Using artificial intelligence throughout the pharmaceutical value chain

This is by no means just about the use of AI in drug development. There is potential in the entire pharmaceutical value chain – from identifying promising active ingredients, planning clinical trials and writing documents to marketing and customer acquisition. The market research company PwC estimates that generative artificial intelligence can make a significant value contribution in more than 200 areas of pharmaceutical production.

However, there is also a need for action in other areas: While sales growth is still important, especially with a view to the "stock market story", in order to collect necessary capital, cost management is also coming to the fore.

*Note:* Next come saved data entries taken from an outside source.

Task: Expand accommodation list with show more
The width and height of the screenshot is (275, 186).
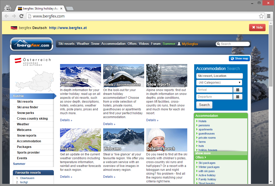Action: tap(203, 153)
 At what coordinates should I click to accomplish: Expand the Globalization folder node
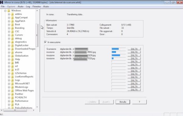[x=9, y=56]
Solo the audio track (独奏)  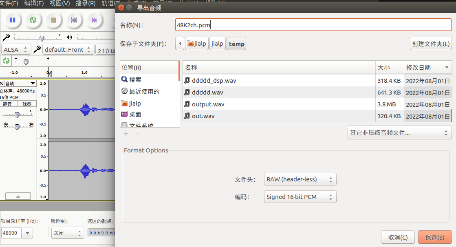click(x=27, y=104)
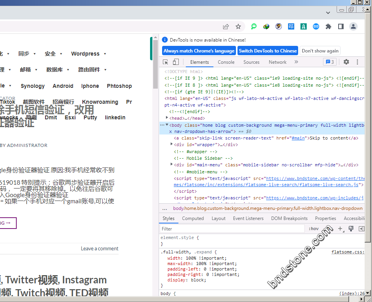This screenshot has width=372, height=302.
Task: Switch to the Console tab
Action: pyautogui.click(x=226, y=62)
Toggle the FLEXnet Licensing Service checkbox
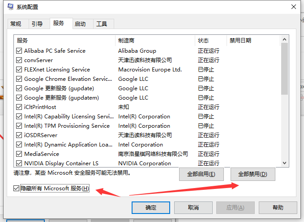The width and height of the screenshot is (304, 222). 19,70
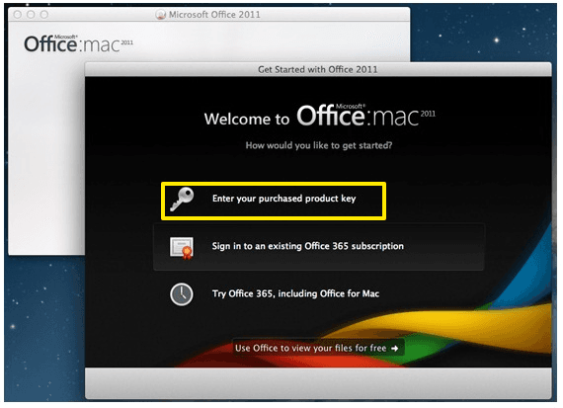Zoom the Microsoft Office 2011 window
The image size is (563, 408).
click(x=43, y=15)
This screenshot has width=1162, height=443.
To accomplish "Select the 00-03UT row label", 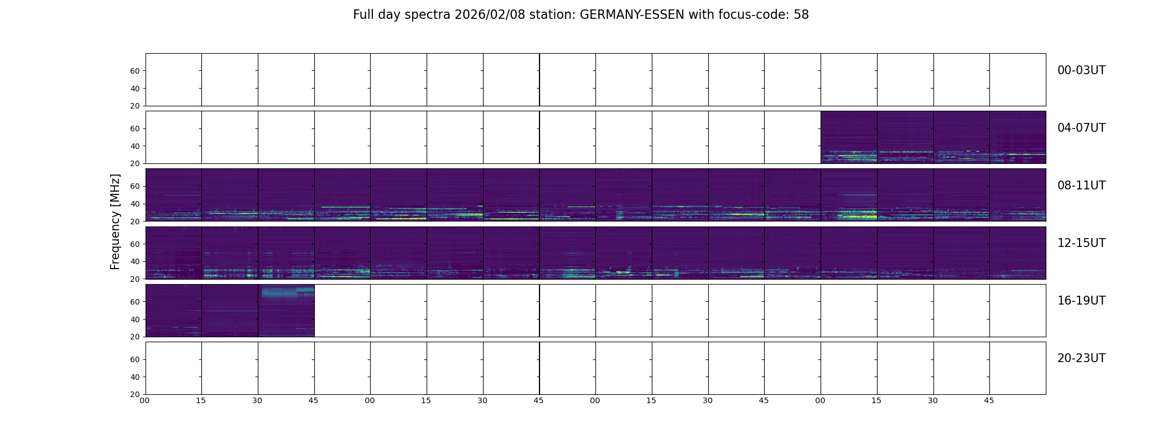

The Bayer Group provides a prominent current example: the pharmaceutical and agrochemical manufacturer wants to cut thousands of jobs by the end of 2025 – especially in management. Group CEO Bill Anderson is focusing on a cultural change in which managers act more as coaches for their employees, while employees are given more decision-making powers. However, other companies in the pharmaceutical industry have also recently announced cost-cutting measures. This is because cost pressure is increasing: High wage settlements as a result of inflation are a burden, as are more expensive energy and rising prices for primary products. And the latter are increasingly no longer available from traditional suppliers as a result of plant closures in the chemical industry, which is currently being hit even harder. In addition, the patent protection of many of the pharmaceutical manufacturers' cash cows is expiring. According to estimates by the market research company Evaluate Pharma, drugs with an annual turnover of USD 57 billion will lose their patent protection in 2023 alone. And even the manufacturers of biopharmaceutical drugs, who are accustomed to success, have had to tighten their belts since 2022: The heroes of the Covid pandemic have lost significant stock market value and increased interest rates are also weighing on the willingness to invest venture capital.


2024 is likely to be an exciting year for the global pharmaceutical industry, with both opportunities and challenges. Manufacturers will need to understand their competitive environment like never before and drive innovation while keeping an eye on costs. AI and other new technologies are becoming increasingly important, while strategic mergers and acquisitions are also tried and tested means in the battle for a sustainable position. Because there are also lucrative fields beyond weight loss injections – for example in the fight against cancer and Alzheimer's – in which pharmaceutical manufacturers can make a contribution.